2023年9月20日,国际著名儿童青少年精神健康期刊《Journal of the American Academy of Child and Adolescent Psychiatry》发表题为“LeGoing Lifespan Connectome Gradients for a Road to Mental Health”的特邀社论[1],介绍了来自新加坡国立大学Juan Zhou实验室所揭示的学龄前儿童自发脑活动网络梯度及其个体差异与精神健康的关联规律[2]。在这一特邀社论中,左西年课题组为进一步解析人类生命周期脑形态结构图表[3]的功能表现,聚焦毕生发展历程中可塑性顶峰最晚(28.7岁)的脑白质容量,基于前期所提出的人脑连接组生成模型[4]和一系列近来基于自发脑活动网络梯度所取得的不同年龄阶段研究,提炼高维脑功能的二维流形,据此构建了人类生命周期脑功能连接梯度的毕生发展模式的草图(图1)。

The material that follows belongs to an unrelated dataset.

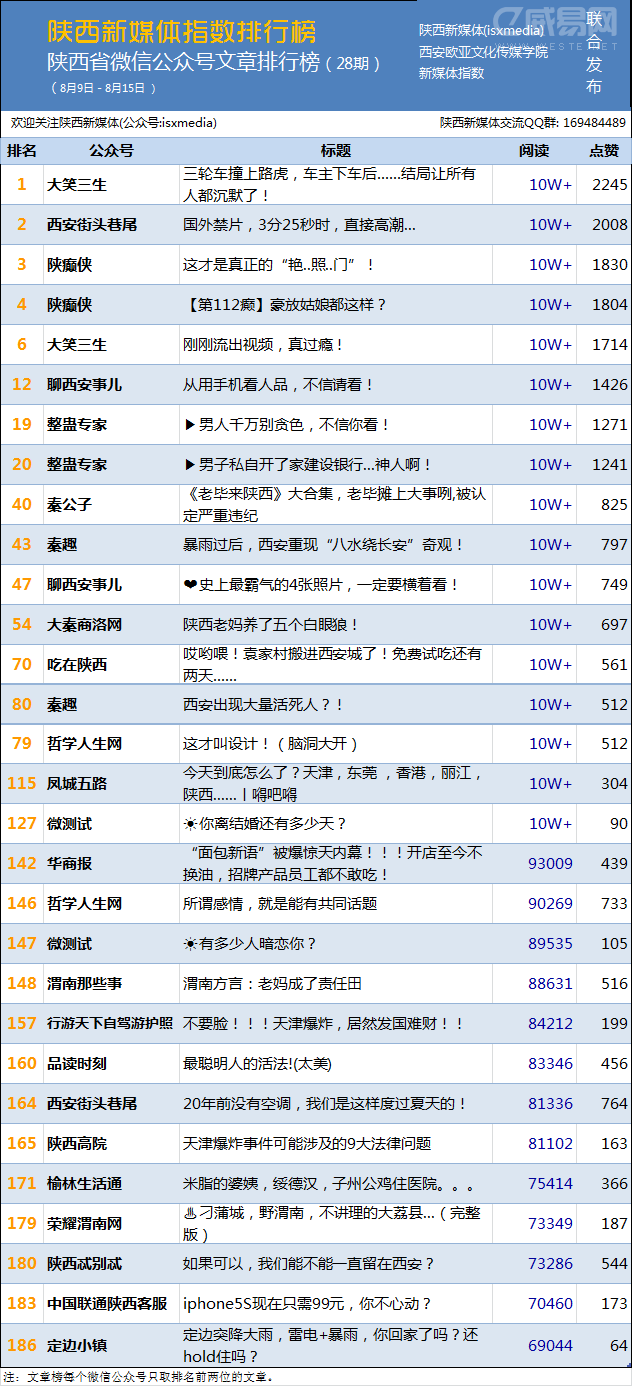Image resolution: width=633 pixels, height=1387 pixels.
Task: Open the article "三轮车撞上路虎" at rank 1
Action: tap(329, 184)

图1. 人类生命周期自发脑活动网络梯度的毕生发展模式图
社论展望,未来精准绘制人类生命周期自发脑活动网络梯度的毕生发展图表将架设通往精神健康和脑健康之路,深入推进针对自发脑活动网络梯度的高精度计算和个体差异测量的信效度研究是构建这一脑功能图表的前提。左西年课题组近期就自发脑活动网络神经科学应用于个体差异测量的优化提出了计算规范[5],参与开展了长期干预的效度研究[6],面向临床转化应用提出了研究指南[7],并正在开展大规模人口神经科学[8]的参考常模研究。
参考文献
[1] Zhou ZX, Zuo XN (2023) Editorial: LeGoing Lifespan Connectome Gradients for a Road to Mental Health. J Am Acad Child Adolesc Psychiatry, doi: 10.1016/j.jaac.2023.08.006.
[2] Nguyen TT, et al. (2023) Variations in Cortical Functional Gradients Relate to Dimensions of Psychopathology in Preschool Children. J Am Acad Child Adolesc Psychiatry, doi: 10.1016/j.jaac.2023.05.029.

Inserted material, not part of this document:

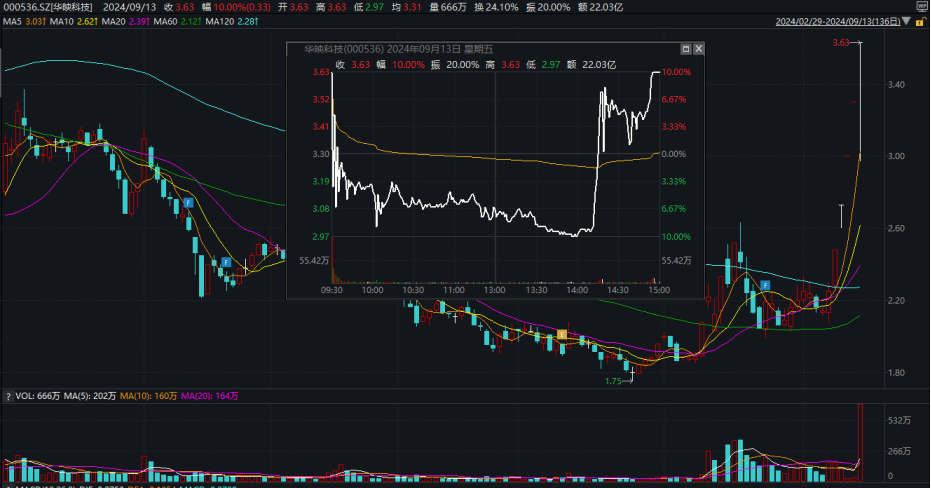The height and width of the screenshot is (488, 931).
Task: Click the icon at top-right corner of chart
Action: coord(921,7)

[3] Bethlehem RAI, et al (2022) Brain charts for the human lifespan. Nature, 604: 525-533.
[4] Zuo XN, He Y, Betzel RF, Colcombe S, Sporns O, Milham MP (2017) Human Connectomics across the Life Span. Trends Cogn Sci, 21:32-45.
[5] Jiang C, He Y, Betzel RF, Wang YS, Xing XX, Zuo XN (2023) Optimizing network neuroscience computation of individual differences in human spontaneous brain activity for test-retest reliability. Net Neurosci, 7:1080-1108.
[6] Xu T, Wu Y, Zhang Y, Zuo XN, Chen F, Zhou C (2023) Reshaping the Cortical Connectivity Gradient by Long-Term Cognitive Training During Development. Neurosci Bull, doi: 10.1007/s12264-023-01108-8.
[7] Zhou ZX, Chen LZ, Milham MP, Zuo XN; Lifespan Brain Chart Consortium (LBCC) (2023) Six cornerstones for translational brain charts. Sci Bull, 68:795-799.
[8] Zuo XN, He Y, Su X, Hou XH, Weng X, Li Q (2018) Developmental population neuroscience: emerging from ICHBD. Sci Bull, 63:331-332.